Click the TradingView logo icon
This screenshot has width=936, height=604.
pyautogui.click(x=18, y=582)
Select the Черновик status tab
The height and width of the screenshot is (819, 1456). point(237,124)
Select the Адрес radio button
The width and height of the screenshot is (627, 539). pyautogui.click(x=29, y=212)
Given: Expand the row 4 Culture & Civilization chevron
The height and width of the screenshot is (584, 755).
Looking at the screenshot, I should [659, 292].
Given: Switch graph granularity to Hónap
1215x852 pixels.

==

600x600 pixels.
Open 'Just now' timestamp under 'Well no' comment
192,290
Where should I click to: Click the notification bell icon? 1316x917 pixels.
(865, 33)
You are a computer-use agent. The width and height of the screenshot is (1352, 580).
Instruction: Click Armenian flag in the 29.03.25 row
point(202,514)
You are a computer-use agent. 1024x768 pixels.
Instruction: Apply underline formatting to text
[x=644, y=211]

---

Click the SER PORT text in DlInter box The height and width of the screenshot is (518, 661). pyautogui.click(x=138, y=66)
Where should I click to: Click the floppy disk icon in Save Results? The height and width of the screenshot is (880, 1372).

What is expected:
Take from the material above the lines running from the one with "Select the Черновик status tab" through the one with "1215x852 pixels.", and repeat them exactly, with nothing else.

Task solution:
Select the Черновик status tab
The height and width of the screenshot is (819, 1456). point(237,124)
Select the Адрес radio button
The width and height of the screenshot is (627, 539). pyautogui.click(x=29, y=212)
Given: Expand the row 4 Culture & Civilization chevron
The height and width of the screenshot is (584, 755).
Looking at the screenshot, I should [659, 292].
Given: Switch graph granularity to Hónap
1215x852 pixels.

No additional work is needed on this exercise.